▶ [JOB]
Rewrite the records, starting with the line that contains "The height and width of the screenshot is (900, 1917)." and going on through the line that contains "story-avatar is located", as a two-column CSV with the headers input and output. Give one row per record, with each field in quotation marks and any line breaks inside a field turned into spaces.

------------------------------

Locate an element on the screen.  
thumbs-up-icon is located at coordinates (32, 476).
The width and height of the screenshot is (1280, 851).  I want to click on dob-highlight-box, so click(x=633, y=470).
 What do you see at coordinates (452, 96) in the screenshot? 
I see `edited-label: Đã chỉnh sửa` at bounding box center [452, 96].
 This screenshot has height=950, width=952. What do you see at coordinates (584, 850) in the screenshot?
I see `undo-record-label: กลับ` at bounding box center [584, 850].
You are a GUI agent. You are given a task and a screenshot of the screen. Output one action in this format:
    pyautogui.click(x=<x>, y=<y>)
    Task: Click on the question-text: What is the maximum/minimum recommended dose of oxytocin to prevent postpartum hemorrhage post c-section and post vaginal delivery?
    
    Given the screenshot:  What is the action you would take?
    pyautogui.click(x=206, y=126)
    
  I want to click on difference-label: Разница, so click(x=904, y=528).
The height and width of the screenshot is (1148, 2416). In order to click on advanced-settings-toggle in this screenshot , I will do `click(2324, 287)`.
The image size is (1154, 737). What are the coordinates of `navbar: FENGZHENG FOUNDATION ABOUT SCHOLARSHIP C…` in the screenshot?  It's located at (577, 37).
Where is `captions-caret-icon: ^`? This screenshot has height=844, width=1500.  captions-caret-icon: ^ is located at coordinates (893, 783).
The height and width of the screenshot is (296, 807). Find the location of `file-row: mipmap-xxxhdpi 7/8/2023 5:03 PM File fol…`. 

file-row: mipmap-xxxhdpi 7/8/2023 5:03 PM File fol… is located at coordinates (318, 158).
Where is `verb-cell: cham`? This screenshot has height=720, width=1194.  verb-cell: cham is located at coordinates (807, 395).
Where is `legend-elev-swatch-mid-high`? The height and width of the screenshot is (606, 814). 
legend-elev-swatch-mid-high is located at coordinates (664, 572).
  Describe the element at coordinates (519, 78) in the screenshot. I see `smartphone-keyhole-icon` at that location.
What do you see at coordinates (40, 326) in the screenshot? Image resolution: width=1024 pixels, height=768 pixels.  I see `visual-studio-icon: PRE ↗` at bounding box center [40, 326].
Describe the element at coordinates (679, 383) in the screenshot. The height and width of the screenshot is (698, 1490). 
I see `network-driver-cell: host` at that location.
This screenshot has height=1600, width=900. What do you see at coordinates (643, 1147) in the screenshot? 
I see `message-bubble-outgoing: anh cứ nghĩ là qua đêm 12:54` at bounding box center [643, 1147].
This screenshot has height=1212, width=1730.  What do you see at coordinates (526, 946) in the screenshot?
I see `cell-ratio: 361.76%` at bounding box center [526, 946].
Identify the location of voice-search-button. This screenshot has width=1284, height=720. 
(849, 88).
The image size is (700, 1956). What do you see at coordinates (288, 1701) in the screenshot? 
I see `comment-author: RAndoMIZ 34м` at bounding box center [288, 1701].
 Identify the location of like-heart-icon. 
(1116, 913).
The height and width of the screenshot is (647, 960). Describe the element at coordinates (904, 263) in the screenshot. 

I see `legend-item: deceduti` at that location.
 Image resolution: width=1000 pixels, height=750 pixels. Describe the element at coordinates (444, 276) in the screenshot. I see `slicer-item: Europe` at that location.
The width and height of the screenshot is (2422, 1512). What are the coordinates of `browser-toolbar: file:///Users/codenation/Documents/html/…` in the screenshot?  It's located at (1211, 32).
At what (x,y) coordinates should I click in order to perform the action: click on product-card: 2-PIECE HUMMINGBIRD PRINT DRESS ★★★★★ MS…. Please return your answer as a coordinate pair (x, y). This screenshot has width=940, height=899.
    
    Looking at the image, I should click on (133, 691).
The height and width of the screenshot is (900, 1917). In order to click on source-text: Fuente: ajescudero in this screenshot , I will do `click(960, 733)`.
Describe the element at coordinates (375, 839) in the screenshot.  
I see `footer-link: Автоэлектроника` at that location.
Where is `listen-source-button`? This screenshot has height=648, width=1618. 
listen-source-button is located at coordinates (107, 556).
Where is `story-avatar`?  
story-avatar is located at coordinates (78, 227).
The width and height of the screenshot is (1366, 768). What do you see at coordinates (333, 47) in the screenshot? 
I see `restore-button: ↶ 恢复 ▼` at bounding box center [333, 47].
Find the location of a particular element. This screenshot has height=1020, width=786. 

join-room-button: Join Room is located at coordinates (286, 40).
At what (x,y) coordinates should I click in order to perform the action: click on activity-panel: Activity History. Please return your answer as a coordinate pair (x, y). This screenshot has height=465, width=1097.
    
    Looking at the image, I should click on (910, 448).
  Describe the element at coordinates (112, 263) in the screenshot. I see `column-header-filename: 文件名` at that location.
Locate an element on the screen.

------------------------------

▶ [EXERCISE SOLUTION]
input,output
"The height and width of the screenshot is (900, 1917). In order to click on source-text: Fuente: ajescudero in this screenshot",", I will do `click(960, 733)`."
"Describe the element at coordinates (375, 839) in the screenshot.","I see `footer-link: Автоэлектроника` at that location."
"Where is `listen-source-button`? This screenshot has height=648, width=1618.","listen-source-button is located at coordinates (107, 556)."
"Where is `story-avatar`?","story-avatar is located at coordinates (78, 227)."